Moçambique: ANAMOLA acusa Governo de “total improviso” na gestão das cheias

A Aliança Nacional para um Moçambique Livre e Autónomo (ANAMOLA) acusa o Governo moçambicano de “total e completo improviso” na gestão das cheias que têm afetado o país nos últimos dias.

O partido liderado por Venâncio Mondlane considera que há uma falta de preparação, de articulação institucional e de meios humanos, materiais e financeiros.

As declarações foram feitas por Mondlane nesta segunda-feira, 26 de janeiro, durante uma conferência de imprensa convocada e realizada na sede nacional da ANAMOLA, em Maputo.

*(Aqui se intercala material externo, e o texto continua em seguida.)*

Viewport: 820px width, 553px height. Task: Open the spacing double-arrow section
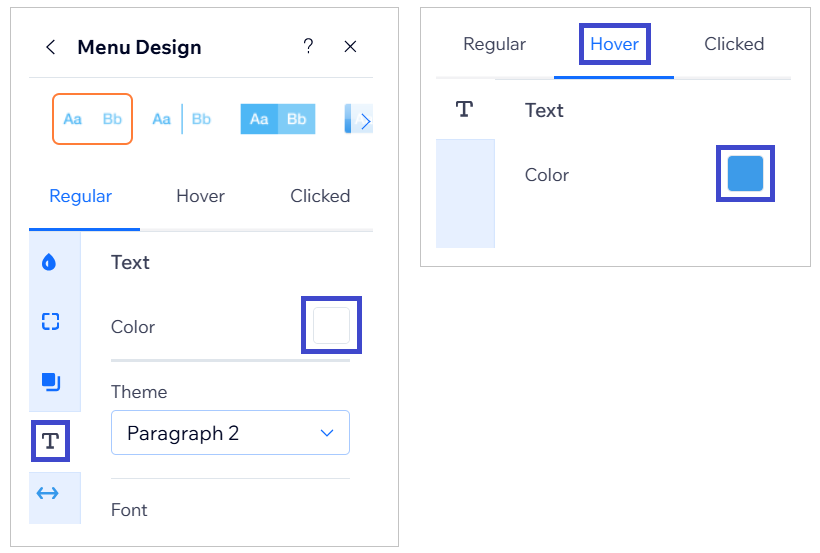[x=48, y=493]
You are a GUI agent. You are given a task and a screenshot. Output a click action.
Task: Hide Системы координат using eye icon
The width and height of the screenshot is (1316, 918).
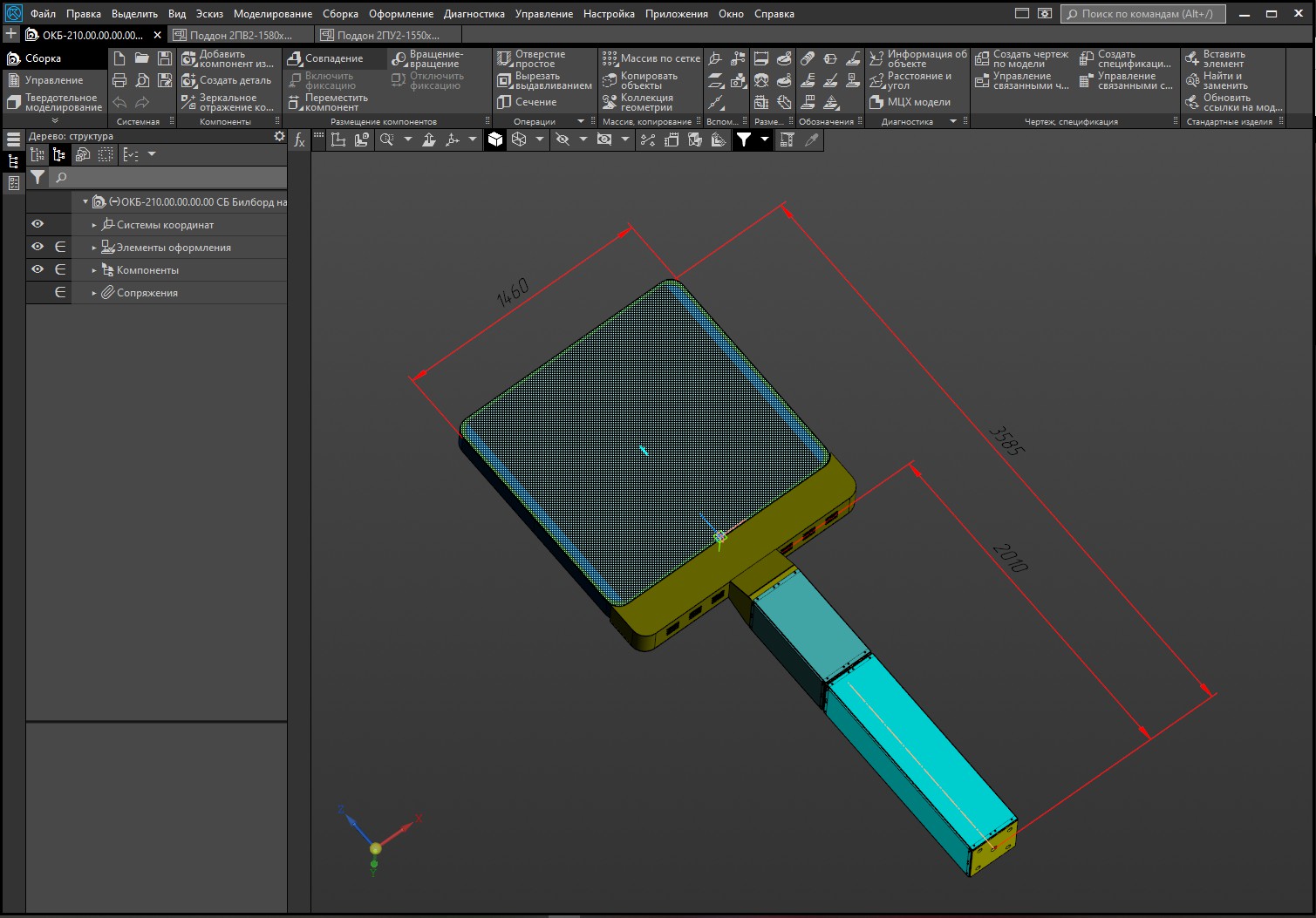(38, 224)
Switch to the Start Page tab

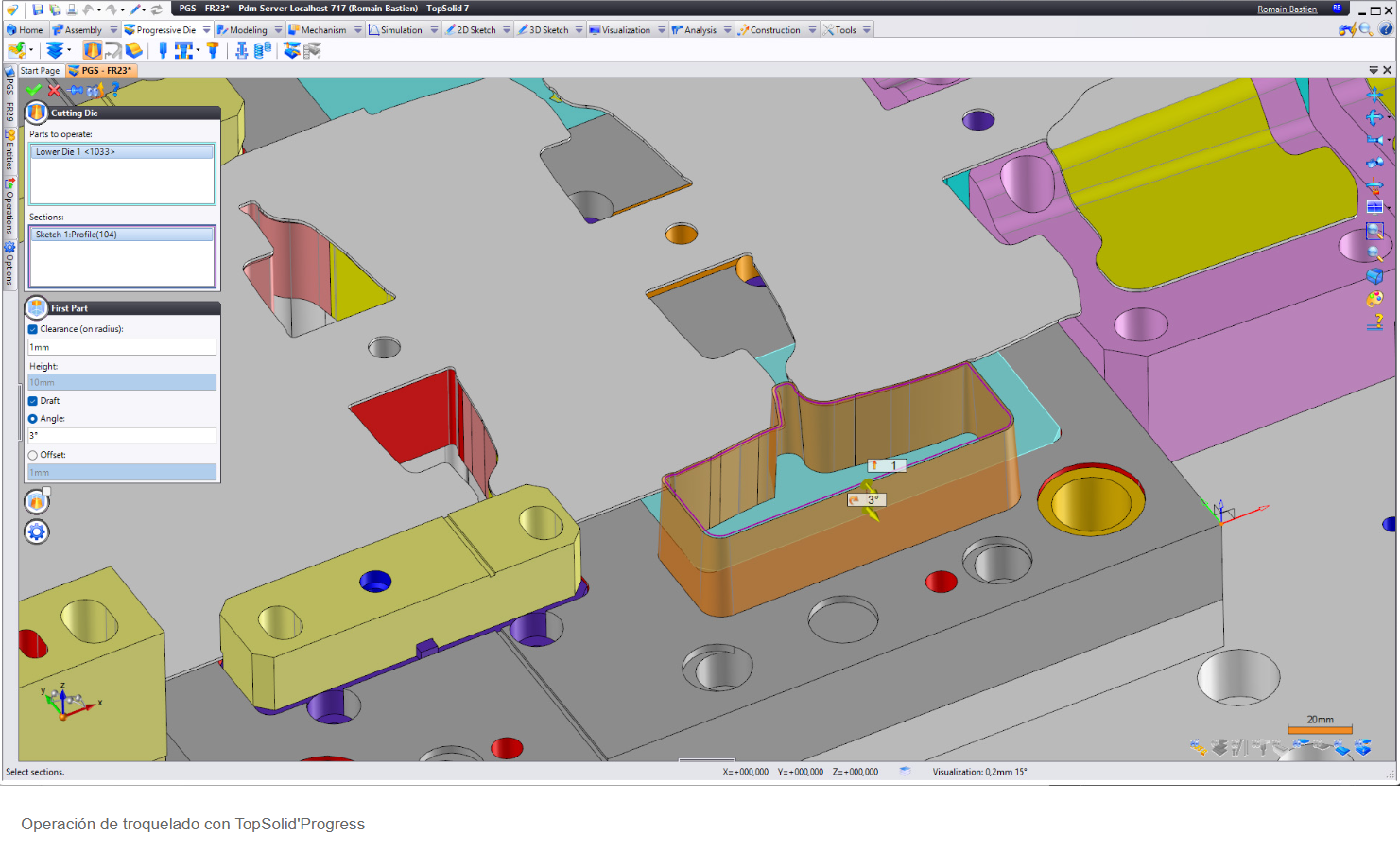pyautogui.click(x=40, y=71)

De acordo com o dirigente, “cerca de 650 mil pessoas foram afetadas, o que corresponde a aproximadamente 150 mil famílias, com maior incidência nas províncias de Gaza, província de Maputo, cidade de Maputo e província de Inhambane”.

No total, prosseguiu, “82 mil casas foram inundadas, das quais cinco mil totalmente destruídas”, além de terem sido registados “cerca de 167 mil hectares de produção agrícola destruídos”, o que, segundo o ANAMOLA, compromete seriamente a autonomia económica das populações afetadas.